Um caso que não foi provado, mas que circula entre os críticos do bilionário envolve a Fundação Gates e a vila Navrongo, em Gana. James Phillips, um pesquisador e professor da Universidade de Columbia que atuou na vila por anos em um projeto parcialmente patrocinado pela fundação, havia entrado em conflito com uma pessoa demitida da equipe. Esta pessoa espalhou o boato de que a entidade teria apoiado o uso de um contraceptivo em moradores inocentes como parte de um experimento de controle populacional, segundo o BuzzfeedNews.

Cartazes de "o procurado" com o rosto de Phillips foram espalhados pela região em uma caçada. As autoridades investigaram o caso e as acusações foram dadas como falsas. Mas as notícias do suposto genocídio financiado por Gates se espalharam pelo país.

Imagem: Arnd Wiegmann / Reuters

Acusações e novos relatórios que tentavam provar o uso indevido do contraceptivo se prolongaram por anos. A reportagem do BuzzfeedNews lembra ainda que, em 2014, um representante do governo do Zimbábue alertou as mulheres sobre o perigo do uso de contraceptivos, pois era uma estratégia do ocidente para limitar a população na África.

A suposta ação da Fundação Gates em Gana não ficou provada, mas as teorias só cresceram. Nos anos seguintes, novas conspirações ligaram o ex-Microsoft aos surtos do ebola e a febre do zika. Com a pandemia do novo coronavírus, mais e mais acusações se juntaram ao bolo. Até uma petição compartilhada no site da Casa Branca para consultar os cidadãos se eles achavam importante a abertura de uma investigação da Fundação por negligência médica e crimes contra a humanidade foi aberta. Mais de 576 mil pessoas assinaram.

Hashtags pedindo a prisão de Gates e criticando seu trabalho invadiram a internet novamente e até as ruas —manifestações contrárias ao bilionário apareceram no último mês em cidades nos Estados Unidos, Inglaterra, Alemanha e Índia.

Na Itália, uma deputada que apoia o movimento antivacina afirmou que deseja que Gates seja preso por seus "crimes contra a humanidade" e que sua vacina está sendo desenvolvida para escravizar as pessoas.

É bom lembrar que a Organização Mundial da Saúde defende a importância da vacinação na imunização de doenças e que a "hesitação em se vacinar" foi destacada como uma entre as dez maiores ameaças globais à saúde no ano passado.
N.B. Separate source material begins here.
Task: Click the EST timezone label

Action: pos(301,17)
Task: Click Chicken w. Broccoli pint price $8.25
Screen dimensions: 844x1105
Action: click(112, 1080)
Sobre a polêmica atual, se analisarmos os fatos públicos, não há provas de que Gates esteja trabalhando ou apoiando pesquisas que usem vacinas para a implantação de microchips para qualquer fim, nem mesmo com o objetivo de um possível controle de propagação de uma doença.

"É meio que triste. Quem imaginaria que a Lysol (fabricante) teria que lembrar as pessoas para não tomarem desinfetantes? Algumas pessoas realmente agem em cima de notícias falsas. A desinformação é perigosa, particularmente nesse tipo de crise em que as pessoas estão mais dispostas a acreditar em coisas absurdas", afirmou Gates em uma entrevista recente ao site Vox.